My intention was not to insult, rather just to say that in today’s world, with a vast majority of parts coming from China, substandard is the new norm, usually requiring some sort of rework to put into service.  Yours, being from Taiwan, is definitely a step up from China, and will more likely serve you well.


----------



## rficalora (Yesterday at 7:14 PM)

No offense taken.  I'm with you on the import quality.  A buddy just bought a brand new Precision Matthews 940V.  They're supposed to be one of the better import companies but his mill had flashing on the bottom of the table that impeded it from making full travel.  Easy fix, but, unfortunately, he only found it when the table hit the base while auto feeding in the X direction.  When the table hit, it stripped the *plastic* table feed gear.  In his case, it was probably good that that gear was plastic so more damage wasn't done.

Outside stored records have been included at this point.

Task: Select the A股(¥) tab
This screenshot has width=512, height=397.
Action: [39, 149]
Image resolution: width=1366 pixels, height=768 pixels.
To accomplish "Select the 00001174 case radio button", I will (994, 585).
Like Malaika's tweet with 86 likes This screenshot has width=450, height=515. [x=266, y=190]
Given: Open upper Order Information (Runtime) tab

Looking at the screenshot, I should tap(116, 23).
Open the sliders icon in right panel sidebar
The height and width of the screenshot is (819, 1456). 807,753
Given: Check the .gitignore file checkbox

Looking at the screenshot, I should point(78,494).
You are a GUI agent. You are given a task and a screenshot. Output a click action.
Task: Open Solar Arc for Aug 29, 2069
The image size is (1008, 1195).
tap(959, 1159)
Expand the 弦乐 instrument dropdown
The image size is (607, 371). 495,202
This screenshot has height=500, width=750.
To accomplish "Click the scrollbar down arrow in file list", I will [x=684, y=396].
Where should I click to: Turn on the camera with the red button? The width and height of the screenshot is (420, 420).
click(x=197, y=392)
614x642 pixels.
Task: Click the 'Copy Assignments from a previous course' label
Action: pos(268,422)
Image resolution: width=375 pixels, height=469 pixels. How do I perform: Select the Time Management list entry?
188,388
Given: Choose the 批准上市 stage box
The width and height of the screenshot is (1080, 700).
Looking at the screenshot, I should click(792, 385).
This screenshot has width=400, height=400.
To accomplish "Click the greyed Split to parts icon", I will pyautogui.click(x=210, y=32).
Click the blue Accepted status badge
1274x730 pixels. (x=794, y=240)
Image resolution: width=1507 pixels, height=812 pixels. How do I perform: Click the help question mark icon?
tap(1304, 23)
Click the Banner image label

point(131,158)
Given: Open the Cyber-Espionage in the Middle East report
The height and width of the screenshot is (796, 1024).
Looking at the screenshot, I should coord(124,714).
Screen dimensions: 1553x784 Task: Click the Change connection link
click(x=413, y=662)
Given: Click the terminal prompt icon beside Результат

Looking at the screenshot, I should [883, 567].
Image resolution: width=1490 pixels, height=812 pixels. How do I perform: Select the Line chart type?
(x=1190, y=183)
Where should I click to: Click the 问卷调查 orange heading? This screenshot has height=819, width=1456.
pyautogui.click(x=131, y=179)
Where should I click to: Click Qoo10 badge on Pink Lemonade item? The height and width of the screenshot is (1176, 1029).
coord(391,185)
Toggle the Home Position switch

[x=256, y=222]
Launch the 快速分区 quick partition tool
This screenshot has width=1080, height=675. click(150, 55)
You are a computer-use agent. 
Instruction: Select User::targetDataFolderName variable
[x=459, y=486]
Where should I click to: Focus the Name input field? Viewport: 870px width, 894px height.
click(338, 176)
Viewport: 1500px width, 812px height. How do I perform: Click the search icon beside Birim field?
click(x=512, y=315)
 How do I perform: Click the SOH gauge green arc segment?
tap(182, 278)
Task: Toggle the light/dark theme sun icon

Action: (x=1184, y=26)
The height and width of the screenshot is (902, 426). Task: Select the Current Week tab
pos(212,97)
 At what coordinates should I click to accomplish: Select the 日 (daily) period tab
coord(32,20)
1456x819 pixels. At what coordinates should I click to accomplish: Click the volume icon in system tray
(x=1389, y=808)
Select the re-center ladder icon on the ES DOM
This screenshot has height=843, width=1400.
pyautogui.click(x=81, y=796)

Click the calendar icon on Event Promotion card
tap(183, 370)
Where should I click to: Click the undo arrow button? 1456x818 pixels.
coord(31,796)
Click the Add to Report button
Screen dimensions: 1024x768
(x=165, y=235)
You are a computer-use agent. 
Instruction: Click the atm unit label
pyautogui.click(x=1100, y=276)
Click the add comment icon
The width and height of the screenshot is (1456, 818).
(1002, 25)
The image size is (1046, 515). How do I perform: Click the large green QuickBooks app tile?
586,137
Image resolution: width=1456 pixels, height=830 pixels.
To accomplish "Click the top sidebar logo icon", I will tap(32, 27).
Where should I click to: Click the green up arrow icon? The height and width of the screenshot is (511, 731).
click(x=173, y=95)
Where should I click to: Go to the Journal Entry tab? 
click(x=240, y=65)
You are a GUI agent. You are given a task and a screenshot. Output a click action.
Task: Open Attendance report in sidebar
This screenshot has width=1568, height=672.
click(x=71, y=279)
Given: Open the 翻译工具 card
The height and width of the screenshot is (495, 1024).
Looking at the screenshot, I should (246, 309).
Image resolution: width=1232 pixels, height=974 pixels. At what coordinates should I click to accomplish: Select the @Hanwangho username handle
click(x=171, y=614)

The lathe I got is a Samson TD-5AA (10" x 36" with a 1-3/8" hole thru the spindle).  For my home/hobby shop, I think it will be plenty (I don't have room for a bigger lathe anyway).


----------



## Richard King 2 (Today at 10:54 AM)

Over the years as a Pro Machine repairman I have seen things like this happen.  You take something apart and it gets dinged up somehow and it won't fit when you assemble it.  I like to do dry runs when I assemble spindles or shafts.  Years ago I was replacing the spindle bearings in a K&T Horizontal mill inside a customers shop.  We spent a day assembling a spindle without the new Timken bearings so we knew the gears would slide on with ease.  We laid everything on a table so the the next day we could assemble the spindle with the new and expensive bearings and not have any issues.  

The next day we started to assemble the spindle, sliding the new bearing on the shaft and when we got to the gear which was heavy and hard to align as we slid in the spindle and it would not slide on like it had the day before.  We tried and tried and finally had to take out the spindle, it was a miracle we didn't ruin the new bearing.  Once out we discovered a burr on the spindle that wasn't there the day before.   It was getting close to quitting time and as we were getting ready to go home a nightshift machinist came over and said "sorry about knocking your parts on the floor last night"...  He had ran into the table with a fork truck and the parts fell on the floor.   That day we learned to double check everything as you assemble it plus we made signs and said DO NOT Touch.


----------